THE TASK
Quote exactly and only this range of lines in the data below: the line that holds "Click the panel splitter handle" to the line that holds "Tap the Ticket", both included.

-- Opening Marker --

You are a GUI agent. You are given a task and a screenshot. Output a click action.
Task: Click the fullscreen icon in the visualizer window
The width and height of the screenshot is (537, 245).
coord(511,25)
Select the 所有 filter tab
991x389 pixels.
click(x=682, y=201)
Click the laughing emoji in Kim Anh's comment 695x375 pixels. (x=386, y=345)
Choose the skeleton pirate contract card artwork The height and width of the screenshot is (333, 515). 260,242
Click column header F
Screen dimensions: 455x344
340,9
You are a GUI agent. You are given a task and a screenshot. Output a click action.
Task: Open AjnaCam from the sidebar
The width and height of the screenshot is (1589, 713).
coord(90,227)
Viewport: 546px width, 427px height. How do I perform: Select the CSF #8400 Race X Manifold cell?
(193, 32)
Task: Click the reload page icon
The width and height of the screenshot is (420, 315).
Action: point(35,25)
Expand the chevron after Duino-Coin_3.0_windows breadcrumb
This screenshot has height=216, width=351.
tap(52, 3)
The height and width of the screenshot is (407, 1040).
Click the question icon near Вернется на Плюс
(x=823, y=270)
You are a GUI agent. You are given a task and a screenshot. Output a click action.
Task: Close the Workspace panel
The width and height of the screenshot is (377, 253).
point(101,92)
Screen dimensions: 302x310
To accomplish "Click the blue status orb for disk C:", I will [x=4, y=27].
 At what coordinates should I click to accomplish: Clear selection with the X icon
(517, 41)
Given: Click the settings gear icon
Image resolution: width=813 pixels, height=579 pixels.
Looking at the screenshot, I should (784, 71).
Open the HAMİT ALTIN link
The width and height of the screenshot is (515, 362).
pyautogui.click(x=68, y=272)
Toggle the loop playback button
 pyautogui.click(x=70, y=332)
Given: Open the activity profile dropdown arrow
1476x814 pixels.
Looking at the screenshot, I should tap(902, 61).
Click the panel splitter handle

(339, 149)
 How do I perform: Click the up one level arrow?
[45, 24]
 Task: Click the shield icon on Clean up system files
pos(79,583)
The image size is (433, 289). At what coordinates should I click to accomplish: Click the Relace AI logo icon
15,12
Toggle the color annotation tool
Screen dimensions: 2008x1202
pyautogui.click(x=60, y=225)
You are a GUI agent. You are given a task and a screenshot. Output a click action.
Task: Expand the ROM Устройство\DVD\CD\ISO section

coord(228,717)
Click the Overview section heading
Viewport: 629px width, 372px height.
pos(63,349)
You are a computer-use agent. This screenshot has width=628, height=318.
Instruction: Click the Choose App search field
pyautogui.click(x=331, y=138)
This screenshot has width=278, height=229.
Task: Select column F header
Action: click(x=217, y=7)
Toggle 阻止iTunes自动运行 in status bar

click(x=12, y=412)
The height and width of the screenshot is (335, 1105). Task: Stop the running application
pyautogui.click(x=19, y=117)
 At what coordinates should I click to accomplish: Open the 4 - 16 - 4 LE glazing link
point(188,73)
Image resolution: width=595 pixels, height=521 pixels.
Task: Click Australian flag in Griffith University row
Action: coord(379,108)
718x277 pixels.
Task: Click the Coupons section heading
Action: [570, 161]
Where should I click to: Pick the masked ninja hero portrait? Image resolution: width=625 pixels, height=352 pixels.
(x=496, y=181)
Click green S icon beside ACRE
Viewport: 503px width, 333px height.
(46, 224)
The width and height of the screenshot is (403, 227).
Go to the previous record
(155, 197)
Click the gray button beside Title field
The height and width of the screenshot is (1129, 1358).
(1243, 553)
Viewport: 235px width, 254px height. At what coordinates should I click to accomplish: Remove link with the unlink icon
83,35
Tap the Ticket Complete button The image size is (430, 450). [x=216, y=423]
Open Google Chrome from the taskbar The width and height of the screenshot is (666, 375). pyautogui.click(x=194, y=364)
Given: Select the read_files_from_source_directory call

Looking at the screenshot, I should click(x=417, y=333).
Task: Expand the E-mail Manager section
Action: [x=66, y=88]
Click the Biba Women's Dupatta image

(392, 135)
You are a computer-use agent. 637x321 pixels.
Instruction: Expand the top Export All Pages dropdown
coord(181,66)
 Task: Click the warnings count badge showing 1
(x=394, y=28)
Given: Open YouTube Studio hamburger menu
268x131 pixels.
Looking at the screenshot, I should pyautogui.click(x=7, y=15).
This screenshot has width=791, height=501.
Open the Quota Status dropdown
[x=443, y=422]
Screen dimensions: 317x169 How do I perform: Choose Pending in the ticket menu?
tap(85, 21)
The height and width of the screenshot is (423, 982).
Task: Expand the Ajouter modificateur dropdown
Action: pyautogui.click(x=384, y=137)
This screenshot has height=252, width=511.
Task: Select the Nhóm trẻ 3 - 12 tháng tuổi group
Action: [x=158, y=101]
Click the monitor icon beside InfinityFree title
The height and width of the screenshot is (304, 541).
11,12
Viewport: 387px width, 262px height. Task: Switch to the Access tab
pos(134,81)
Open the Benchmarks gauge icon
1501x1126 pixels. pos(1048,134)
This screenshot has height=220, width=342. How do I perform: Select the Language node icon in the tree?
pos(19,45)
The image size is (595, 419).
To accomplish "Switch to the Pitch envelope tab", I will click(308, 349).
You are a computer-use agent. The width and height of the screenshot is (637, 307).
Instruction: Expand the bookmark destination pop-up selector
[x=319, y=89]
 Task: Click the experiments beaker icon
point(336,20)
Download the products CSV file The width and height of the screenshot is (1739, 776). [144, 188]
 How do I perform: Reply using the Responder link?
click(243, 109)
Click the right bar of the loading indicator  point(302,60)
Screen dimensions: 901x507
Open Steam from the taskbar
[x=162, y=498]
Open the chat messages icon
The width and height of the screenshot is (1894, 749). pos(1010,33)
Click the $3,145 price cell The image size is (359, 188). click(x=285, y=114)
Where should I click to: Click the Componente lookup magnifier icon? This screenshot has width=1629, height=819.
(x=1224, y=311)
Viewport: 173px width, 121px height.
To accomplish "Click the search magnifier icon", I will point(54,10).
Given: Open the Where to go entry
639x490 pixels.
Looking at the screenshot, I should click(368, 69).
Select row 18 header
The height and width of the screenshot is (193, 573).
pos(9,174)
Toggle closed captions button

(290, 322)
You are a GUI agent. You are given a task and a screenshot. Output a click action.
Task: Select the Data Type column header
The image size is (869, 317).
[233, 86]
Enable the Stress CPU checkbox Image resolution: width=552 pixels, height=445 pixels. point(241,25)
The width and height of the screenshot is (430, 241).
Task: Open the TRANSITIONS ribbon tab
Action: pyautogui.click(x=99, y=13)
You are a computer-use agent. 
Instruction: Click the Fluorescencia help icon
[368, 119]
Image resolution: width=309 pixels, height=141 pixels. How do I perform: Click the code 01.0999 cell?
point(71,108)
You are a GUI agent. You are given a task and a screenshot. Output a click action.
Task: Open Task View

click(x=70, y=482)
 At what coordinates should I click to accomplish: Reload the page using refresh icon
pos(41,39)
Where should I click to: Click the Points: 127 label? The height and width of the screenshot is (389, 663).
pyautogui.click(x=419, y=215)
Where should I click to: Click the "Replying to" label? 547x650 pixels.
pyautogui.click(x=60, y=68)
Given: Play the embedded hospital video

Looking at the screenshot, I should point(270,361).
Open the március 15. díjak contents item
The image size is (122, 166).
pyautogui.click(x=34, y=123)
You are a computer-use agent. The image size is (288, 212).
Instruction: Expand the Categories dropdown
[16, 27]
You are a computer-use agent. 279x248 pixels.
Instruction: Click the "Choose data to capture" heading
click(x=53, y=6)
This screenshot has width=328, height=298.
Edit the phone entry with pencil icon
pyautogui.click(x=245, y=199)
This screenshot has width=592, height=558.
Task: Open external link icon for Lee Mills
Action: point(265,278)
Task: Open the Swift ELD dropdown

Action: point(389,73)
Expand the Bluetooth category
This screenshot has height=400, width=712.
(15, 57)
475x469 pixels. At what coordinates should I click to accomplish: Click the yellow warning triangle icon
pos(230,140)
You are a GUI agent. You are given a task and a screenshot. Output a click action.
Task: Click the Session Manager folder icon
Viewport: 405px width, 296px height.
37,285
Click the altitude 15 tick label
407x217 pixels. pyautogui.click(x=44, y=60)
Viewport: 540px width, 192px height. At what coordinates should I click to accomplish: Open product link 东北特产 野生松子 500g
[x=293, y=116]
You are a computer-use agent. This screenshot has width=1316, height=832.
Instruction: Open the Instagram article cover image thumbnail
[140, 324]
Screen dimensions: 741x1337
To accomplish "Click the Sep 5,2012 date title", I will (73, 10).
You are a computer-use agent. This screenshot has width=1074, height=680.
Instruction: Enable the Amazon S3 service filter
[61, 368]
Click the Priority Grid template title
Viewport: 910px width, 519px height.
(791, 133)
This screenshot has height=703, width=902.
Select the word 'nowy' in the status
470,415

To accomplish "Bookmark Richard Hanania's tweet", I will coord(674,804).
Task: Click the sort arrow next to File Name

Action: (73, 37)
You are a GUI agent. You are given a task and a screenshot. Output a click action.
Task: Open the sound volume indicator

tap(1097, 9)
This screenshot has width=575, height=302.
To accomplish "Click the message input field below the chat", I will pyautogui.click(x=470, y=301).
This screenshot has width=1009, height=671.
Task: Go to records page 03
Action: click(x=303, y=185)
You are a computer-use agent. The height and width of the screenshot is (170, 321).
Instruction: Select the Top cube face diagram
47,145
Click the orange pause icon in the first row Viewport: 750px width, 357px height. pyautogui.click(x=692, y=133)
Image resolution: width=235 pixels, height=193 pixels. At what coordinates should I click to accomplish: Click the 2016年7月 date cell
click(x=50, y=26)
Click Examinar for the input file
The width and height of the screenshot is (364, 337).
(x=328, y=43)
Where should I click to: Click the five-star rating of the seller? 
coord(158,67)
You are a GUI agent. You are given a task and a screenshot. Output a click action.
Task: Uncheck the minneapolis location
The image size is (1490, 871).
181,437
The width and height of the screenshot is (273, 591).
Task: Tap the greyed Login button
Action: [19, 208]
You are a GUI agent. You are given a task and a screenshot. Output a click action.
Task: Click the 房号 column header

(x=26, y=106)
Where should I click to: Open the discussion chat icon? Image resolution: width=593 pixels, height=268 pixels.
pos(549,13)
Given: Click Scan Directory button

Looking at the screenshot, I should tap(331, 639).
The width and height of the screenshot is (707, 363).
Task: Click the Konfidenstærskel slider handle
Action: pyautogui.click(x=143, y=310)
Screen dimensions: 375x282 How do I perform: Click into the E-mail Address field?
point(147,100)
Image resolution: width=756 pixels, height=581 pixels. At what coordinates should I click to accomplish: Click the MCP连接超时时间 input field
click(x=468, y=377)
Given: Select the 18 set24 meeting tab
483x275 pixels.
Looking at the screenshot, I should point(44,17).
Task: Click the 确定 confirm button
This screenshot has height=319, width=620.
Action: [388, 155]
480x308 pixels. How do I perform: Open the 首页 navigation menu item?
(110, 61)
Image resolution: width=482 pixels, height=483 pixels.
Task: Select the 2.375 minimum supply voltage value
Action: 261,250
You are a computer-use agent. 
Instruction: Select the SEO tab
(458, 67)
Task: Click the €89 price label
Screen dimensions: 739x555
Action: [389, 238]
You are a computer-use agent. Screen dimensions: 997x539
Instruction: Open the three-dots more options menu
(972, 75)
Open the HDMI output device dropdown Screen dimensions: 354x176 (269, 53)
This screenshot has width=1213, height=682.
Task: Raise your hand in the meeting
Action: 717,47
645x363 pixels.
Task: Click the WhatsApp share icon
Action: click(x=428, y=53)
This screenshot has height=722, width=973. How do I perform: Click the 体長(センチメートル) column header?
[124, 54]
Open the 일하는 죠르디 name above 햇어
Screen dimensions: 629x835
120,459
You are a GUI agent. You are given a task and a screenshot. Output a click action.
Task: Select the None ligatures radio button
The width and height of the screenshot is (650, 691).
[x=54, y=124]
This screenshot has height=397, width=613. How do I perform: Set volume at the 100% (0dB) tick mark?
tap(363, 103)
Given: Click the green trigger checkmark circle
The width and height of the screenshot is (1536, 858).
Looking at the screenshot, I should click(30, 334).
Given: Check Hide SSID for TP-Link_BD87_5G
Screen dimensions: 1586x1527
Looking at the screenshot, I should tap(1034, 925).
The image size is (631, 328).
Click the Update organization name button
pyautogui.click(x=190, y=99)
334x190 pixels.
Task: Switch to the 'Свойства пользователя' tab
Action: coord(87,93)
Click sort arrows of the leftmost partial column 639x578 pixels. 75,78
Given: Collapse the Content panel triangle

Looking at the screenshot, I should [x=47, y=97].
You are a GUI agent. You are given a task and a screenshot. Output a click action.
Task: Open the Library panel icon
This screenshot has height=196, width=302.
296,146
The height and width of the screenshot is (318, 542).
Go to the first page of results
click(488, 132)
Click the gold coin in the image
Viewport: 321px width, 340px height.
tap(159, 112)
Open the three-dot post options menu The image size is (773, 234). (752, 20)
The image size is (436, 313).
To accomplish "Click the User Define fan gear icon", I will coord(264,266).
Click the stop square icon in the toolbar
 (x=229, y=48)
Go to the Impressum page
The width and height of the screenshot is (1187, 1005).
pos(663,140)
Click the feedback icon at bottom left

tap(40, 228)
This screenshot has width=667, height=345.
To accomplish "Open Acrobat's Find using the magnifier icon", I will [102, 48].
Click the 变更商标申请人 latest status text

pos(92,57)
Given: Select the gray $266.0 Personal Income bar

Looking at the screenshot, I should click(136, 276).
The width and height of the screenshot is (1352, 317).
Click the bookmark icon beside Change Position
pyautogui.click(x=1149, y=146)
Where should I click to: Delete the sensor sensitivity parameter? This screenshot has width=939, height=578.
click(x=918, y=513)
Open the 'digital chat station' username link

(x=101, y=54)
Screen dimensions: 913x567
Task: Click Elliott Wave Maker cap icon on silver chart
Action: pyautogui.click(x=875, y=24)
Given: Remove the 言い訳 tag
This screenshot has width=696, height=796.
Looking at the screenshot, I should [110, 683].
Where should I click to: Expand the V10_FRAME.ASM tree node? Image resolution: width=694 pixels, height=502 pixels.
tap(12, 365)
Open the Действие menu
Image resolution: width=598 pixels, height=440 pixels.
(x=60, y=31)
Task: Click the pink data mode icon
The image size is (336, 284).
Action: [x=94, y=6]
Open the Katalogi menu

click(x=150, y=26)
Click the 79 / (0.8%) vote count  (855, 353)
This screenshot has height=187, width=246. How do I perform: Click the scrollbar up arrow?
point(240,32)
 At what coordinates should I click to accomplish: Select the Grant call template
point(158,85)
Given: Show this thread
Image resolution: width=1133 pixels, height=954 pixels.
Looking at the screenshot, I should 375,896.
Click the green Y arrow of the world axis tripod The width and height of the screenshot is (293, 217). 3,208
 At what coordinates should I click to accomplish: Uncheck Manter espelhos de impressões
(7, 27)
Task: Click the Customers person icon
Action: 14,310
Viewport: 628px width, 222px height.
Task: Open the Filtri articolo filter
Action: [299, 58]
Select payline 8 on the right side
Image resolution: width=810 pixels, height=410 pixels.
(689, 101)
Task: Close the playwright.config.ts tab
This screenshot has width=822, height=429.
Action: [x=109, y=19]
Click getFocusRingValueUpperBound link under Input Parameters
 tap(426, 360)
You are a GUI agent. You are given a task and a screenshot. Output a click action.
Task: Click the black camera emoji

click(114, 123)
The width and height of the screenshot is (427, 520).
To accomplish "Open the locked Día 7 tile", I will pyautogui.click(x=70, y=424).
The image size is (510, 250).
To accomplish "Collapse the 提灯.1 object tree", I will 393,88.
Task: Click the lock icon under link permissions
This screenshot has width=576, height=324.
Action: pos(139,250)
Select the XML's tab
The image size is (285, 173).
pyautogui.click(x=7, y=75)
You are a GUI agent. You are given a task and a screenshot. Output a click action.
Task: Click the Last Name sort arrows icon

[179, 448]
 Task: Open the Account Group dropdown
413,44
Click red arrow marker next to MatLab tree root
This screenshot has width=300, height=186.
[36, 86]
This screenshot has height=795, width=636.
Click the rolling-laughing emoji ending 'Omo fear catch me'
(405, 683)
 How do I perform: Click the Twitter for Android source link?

-- Closing Marker --

EXERCISE RESULT
Click the panel splitter handle

(339, 149)
 How do I perform: Click the up one level arrow?
[45, 24]
 Task: Click the shield icon on Clean up system files
pos(79,583)
The image size is (433, 289). At what coordinates should I click to accomplish: Click the Relace AI logo icon
15,12
Toggle the color annotation tool
Screen dimensions: 2008x1202
pyautogui.click(x=60, y=225)
You are a GUI agent. You are given a task and a screenshot. Output a click action.
Task: Expand the ROM Устройство\DVD\CD\ISO section

coord(228,717)
Click the Overview section heading
Viewport: 629px width, 372px height.
pos(63,349)
You are a computer-use agent. This screenshot has width=628, height=318.
Instruction: Click the Choose App search field
pyautogui.click(x=331, y=138)
This screenshot has width=278, height=229.
Task: Select column F header
Action: click(x=217, y=7)
Toggle 阻止iTunes自动运行 in status bar

click(x=12, y=412)
The height and width of the screenshot is (335, 1105). Task: Stop the running application
pyautogui.click(x=19, y=117)
 At what coordinates should I click to accomplish: Open the 4 - 16 - 4 LE glazing link
point(188,73)
Image resolution: width=595 pixels, height=521 pixels.
Task: Click Australian flag in Griffith University row
Action: coord(379,108)
718x277 pixels.
Task: Click the Coupons section heading
Action: [570, 161]
Where should I click to: Pick the masked ninja hero portrait? Image resolution: width=625 pixels, height=352 pixels.
(x=496, y=181)
Click green S icon beside ACRE
Viewport: 503px width, 333px height.
(46, 224)
The width and height of the screenshot is (403, 227).
Go to the previous record
(155, 197)
Click the gray button beside Title field
The height and width of the screenshot is (1129, 1358).
(1243, 553)
Viewport: 235px width, 254px height. At what coordinates should I click to accomplish: Remove link with the unlink icon
83,35
Tap the Ticket Complete button The image size is (430, 450). [x=216, y=423]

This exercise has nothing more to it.